When John Morrison bought the Knock estate from the Duke of Fife in 1892, he was a man with a vision - to make his investment pay its way.
The discovery shortly afterwards of several springs of pure, clear and highly palatable water on the southern slopes of Knock Hill allowed him to do just that. Samples of the water were sent for analysis and within a month negotiations were under way with The Distillers Company of Edinburgh for the construction of a distillery on Knock Farm.
The location, close to the Great North of Scotland railway line and just a few miles from the peat and barley-rich region of Moray could not have been more suited to such a venture. Foundations were laid the following year and the distillery, built using eye-catching local grey granite, began production in October 1894. Fuelled by a 16 horse power steam engine and deemed capable of turning out 2,500 gallons of spirit a week, Knockdhu was regarded at the time as the embodiment of a modern distillery.
By the end of the century, the number of staff had risen to 19, and photographs from that time depict a workforce which is clearly aware they are producing something special - a whisky that would stand the test of time. The distillery was continuously worked up until 1931 when it was forced to close for a couple of years due to the economic depression. Wartime restrictions on the supply of barley forced a second spell of closure from 1940-45.
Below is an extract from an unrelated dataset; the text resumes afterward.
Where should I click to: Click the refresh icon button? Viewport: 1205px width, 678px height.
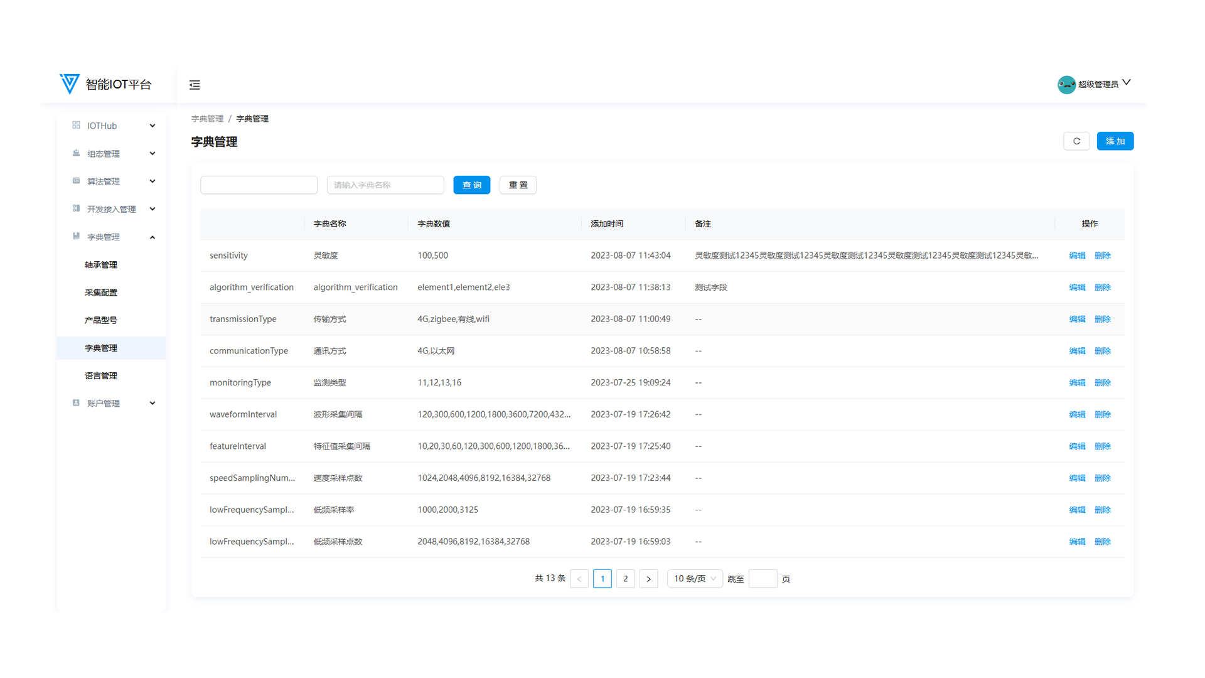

A period of modernisation followed the war, with the distillery now connected to the national grid. The steam engine that still worked the malting and mashing machinery was finally retired in 1947, while a new mash house, mechanical stoking, internal heating, and a new cooperage were among the changes introduced over the years.
The closure was a distressing blow for the local community, but help was at hand in the shape of Inver House Distillers, who purchased Knockdhu in 1988 - the first distillery purchased by the company. It was the dawning of a new era, with production recommencing on 6th February 1989.
What has altered, however, is the name of the whisky itself. In order to avoid confusion with a similarly named single malt, Knockando, the decision was made in 2000 to change the brand name to anCnoc, pronounced a-nock.
This is a Gaelic word meaning 'the hill'. This bestowed upon the whisky the rather intriguing distinction of no longer being named after the distillery which produces it.